_Task to carry out:_
Copy the lines below exactly, starting at the line that contains "Click the Dashboard menu icon" and stopping after the last line, and include no other lines.

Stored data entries
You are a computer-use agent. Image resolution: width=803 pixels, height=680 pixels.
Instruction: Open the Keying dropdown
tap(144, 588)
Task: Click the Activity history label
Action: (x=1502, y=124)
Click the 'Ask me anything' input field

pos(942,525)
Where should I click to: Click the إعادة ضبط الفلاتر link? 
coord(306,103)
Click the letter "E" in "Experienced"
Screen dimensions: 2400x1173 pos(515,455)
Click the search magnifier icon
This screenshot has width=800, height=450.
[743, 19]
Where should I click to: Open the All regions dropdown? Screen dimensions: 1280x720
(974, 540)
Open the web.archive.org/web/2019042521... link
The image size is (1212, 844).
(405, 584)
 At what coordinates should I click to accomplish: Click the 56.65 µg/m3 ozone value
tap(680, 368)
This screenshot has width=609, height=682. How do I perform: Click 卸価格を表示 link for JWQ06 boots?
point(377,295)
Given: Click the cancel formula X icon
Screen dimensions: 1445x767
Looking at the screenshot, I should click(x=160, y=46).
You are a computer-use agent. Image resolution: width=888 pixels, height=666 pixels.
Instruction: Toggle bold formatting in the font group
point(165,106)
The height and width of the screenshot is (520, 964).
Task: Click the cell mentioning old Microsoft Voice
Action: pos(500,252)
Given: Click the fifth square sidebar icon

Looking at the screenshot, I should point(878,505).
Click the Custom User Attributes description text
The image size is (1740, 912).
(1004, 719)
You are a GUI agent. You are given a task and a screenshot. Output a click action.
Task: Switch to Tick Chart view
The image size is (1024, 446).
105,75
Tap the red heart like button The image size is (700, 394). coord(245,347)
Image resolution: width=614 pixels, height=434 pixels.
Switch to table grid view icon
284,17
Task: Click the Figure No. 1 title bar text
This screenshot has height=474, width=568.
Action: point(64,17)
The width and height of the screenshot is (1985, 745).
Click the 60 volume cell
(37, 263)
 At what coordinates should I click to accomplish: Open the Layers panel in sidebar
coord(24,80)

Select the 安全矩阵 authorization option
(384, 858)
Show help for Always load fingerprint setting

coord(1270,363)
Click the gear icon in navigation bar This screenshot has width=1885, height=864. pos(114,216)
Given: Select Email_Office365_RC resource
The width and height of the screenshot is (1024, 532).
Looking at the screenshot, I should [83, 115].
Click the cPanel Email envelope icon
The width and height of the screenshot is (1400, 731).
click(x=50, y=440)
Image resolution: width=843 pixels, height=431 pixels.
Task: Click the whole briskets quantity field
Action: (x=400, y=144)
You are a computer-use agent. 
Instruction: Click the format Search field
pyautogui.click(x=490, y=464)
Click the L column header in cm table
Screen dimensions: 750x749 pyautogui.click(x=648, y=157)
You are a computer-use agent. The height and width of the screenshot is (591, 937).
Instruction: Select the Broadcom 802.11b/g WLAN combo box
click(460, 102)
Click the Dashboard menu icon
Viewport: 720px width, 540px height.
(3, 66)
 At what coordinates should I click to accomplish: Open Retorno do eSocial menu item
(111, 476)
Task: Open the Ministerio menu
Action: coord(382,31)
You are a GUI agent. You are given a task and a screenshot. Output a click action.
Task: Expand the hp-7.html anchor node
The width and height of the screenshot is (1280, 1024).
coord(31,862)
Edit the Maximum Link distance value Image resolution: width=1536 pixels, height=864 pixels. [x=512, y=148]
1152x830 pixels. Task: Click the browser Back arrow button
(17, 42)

_Finished task:_
Click the Dashboard menu icon
Viewport: 720px width, 540px height.
(3, 66)
 At what coordinates should I click to accomplish: Open Retorno do eSocial menu item
(111, 476)
Task: Open the Ministerio menu
Action: coord(382,31)
You are a GUI agent. You are given a task and a screenshot. Output a click action.
Task: Expand the hp-7.html anchor node
The width and height of the screenshot is (1280, 1024).
coord(31,862)
Edit the Maximum Link distance value Image resolution: width=1536 pixels, height=864 pixels. [x=512, y=148]
1152x830 pixels. Task: Click the browser Back arrow button
(17, 42)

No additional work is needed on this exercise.